Questions and answers during the Huffington/Washington Post session

  • Question for Katharine: What about a “bespoke” version of a print newspaper? Yes, online we can do that. In print, it’s too difficult to deliver multiple versions of a paper.
  • Steve Levy (former WPO employee, now at Wired) wants  to know how many people move from Huffington Post aggregation to the original sources. Arianna: “The majority of people go to the original story.” The extracts are are supposed to lure you into the story. “Intellectual property is completely honored.”
  • Arianna criticizes access reporting, whereby reporters become stenographers for whomever they talk to and provide them with stories. [Amen.] She argues that online journalism is helping to solve this problem. [Don’t know about that.] Katharine: “I totally take issue with that.” We produce hard-hitting news every day.
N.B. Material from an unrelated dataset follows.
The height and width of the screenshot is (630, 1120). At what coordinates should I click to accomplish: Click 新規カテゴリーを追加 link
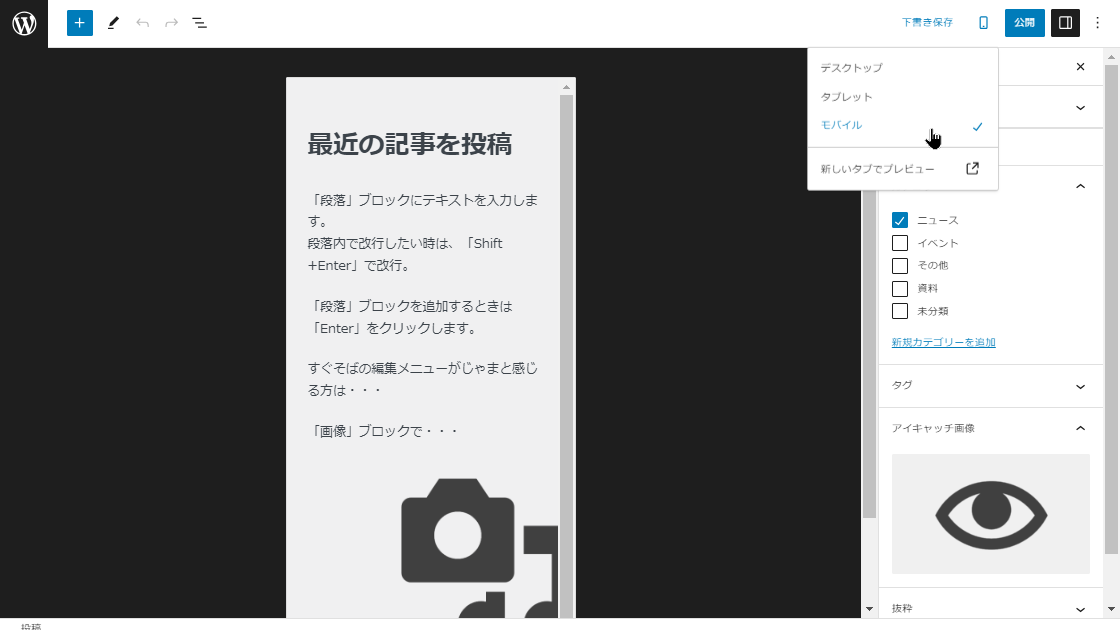pos(943,342)
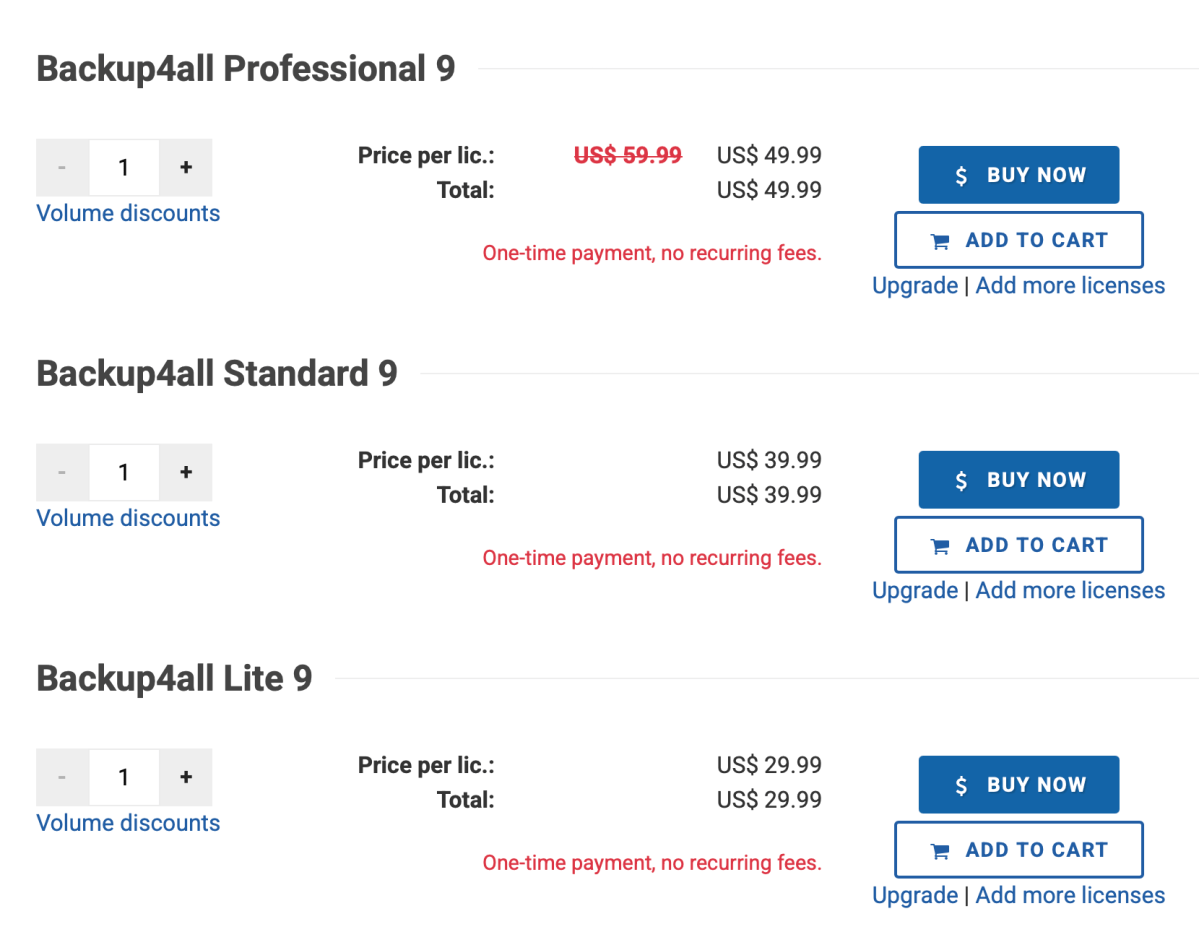1199x932 pixels.
Task: Buy Backup4all Lite 9 now
Action: 1019,785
Arianna: I agree. I was critiquing the Times “and Bob Woodward’s books.”
  • Arianna, where will you be in four years? Not running for president, because I wasn’t born here. I don’t make five-year plans. I think this is a great era for journalism. We’re making a great generation of news consumers.

A note about our coverage: This liveblog is not an official transcript of the conversation that occurred onstage. Rather, it is a compilation of quotes, paraphrased statements and ad-lib observations written and posted to the Web as quickly as we were able. It was not intended as a transcript and should not be interpreted as one.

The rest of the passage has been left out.